OK, so I’ve got a complicated work scenario right now. Suffice to say, I hate where I am working. The location sucks, the place of employment sucks, and the job itself is not so hot. I’ve also become extremely lazy at it, due to my complete lack of love for it. My lease runs out in April, so naturaly I decided way back when that I would quit in the spring and try to get a new job somewhere far away from here, and failing that, either move back in with my parents (blech!) or move down with a friend in North Carolina and continue a job search.

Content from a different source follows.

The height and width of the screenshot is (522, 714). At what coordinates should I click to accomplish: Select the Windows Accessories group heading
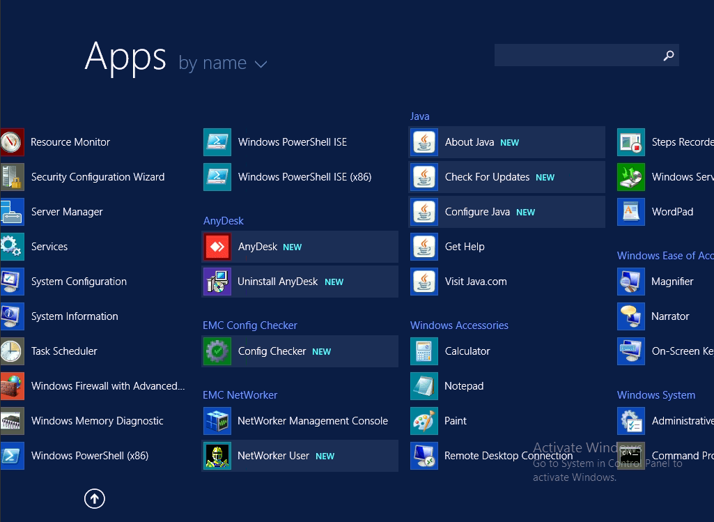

Well, last December, a kink was put into my plan. I work for a third party company that provides biomedical services to hospitals. The supervisor of another hospital we service contacted me and told me he wanted me for a position they had over there. Now, this job is a little bit the same, but also a little different. It would still be biomedical services, but instead of doing general medical equipment, I would almost exclusively work on a couple of linear accelerators used to treat cancer. Now, normally, I would have said no thanks, and go with the original plan, however, this job would allow to to live in an area I LOVE (close enough to my hometown that I hung out there a lot growing up, but far enough away that I won’t have to see my family all the damn time.) In addition, I would get a significant raise. And finally, the kicker. One of the benefits of my job is that I get free tuition to a few colleges, but right now live too far away from any of them to make use of that. But, if I took this job, I would be right next to one of them. In addition, it just happens to offer a master’s program for my major (biomed. engineering.) So, I tentaively said yes back then, and early Jan I went over to the hospital to meet the staff I would be working with and look at the machines.
I also started applying to the college. I asked my three supervisors to write me letters of recomendation, saying that my act of applying was just a way to keep my options open. If I ended up taking the job (which actually has extremely flexible hours) I could go part time.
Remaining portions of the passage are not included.